## Aufgabenstellung
1. Schreiben Sie aus dem Text zur Lüftersteuerung den Abschnitt von "Im Dateianhang findet" bis "eigene Gefahr :-)." wortgetreu ab.
2. Nennen Sie alle Zeilennummern des Scripts, die der Text zur Lüftersteuerung erwähnt.

## Ausgangstext
******************************

Um den Befehl beim Booten automatisch zu starten, tragen wir ihn bei SuSE in "/etc/init.d/boot.local" ein, bei anderen Distributionen gibt es ähnliche Möglichkeiten.

Fertig.

*3. Individuelle Lüftersteuerung per Script (optional)*

Im Dateianhang findet ihr mein Script nx6125-fancontrol, das die Steuerung der Lüfter komplett übernimmt. In Zeile 26 sind die Lüfternamen definiert (können je nach BIOS-Version abweichen), und in den Zeilen 27 und 28 die "Trip Points", bei denen die Lüfter ein- und ausgeschaltet werden. Durch Anpassen dieser Werte läßt sich ein beliebiges Lüfterverhalten programmieren. Es sollte nach acpid und powersaved gestartet werden, da diese offenbar die Trip Points wieder resetten.

Achtung: Das Script ist eine Alphaversion und wenig getestet, Benutzung nur durch Fortgeschrittene und auf eigene Gefahr :-).

------------------------- Ende ------------------------
Edit 16.02.06: Pkt. 2 vereinfacht
Edit 27.02.06: Rechtschreibung

----------

******************************

## Bereitgestelltes Material
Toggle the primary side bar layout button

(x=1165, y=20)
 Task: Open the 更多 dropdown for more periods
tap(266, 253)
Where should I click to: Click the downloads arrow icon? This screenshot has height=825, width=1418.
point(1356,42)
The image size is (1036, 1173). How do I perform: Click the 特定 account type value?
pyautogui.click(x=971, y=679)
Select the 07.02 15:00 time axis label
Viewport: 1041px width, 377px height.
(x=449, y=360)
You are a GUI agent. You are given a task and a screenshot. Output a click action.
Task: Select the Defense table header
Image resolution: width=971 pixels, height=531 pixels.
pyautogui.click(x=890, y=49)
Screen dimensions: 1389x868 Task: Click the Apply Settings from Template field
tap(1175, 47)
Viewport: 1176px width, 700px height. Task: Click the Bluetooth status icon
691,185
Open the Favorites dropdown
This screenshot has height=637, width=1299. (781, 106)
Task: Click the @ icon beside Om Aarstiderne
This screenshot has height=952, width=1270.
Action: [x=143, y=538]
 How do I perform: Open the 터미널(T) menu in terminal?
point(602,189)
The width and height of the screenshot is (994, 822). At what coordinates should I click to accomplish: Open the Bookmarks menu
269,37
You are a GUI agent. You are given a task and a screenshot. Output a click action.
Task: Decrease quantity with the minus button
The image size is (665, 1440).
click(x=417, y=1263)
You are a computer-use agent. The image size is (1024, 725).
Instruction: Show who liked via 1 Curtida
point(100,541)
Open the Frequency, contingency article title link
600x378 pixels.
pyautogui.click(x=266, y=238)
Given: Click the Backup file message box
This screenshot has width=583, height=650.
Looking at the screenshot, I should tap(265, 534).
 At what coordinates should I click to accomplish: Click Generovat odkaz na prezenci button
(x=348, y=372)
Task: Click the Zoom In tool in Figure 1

******************************

## Lösungen pro Aufgabe
1.
Im Dateianhang findet ihr mein Script nx6125-fancontrol, das die Steuerung der Lüfter komplett übernimmt. In Zeile 26 sind die Lüfternamen definiert (können je nach BIOS-Version abweichen), und in den Zeilen 27 und 28 die "Trip Points", bei denen die Lüfter ein- und ausgeschaltet werden. Durch Anpassen dieser Werte läßt sich ein beliebiges Lüfterverhalten programmieren. Es sollte nach acpid und powersaved gestartet werden, da diese offenbar die Trip Points wieder resetten.

Achtung: Das Script ist eine Alphaversion und wenig getestet, Benutzung nur durch Fortgeschrittene und auf eigene Gefahr :-).

2. 26, 27, 28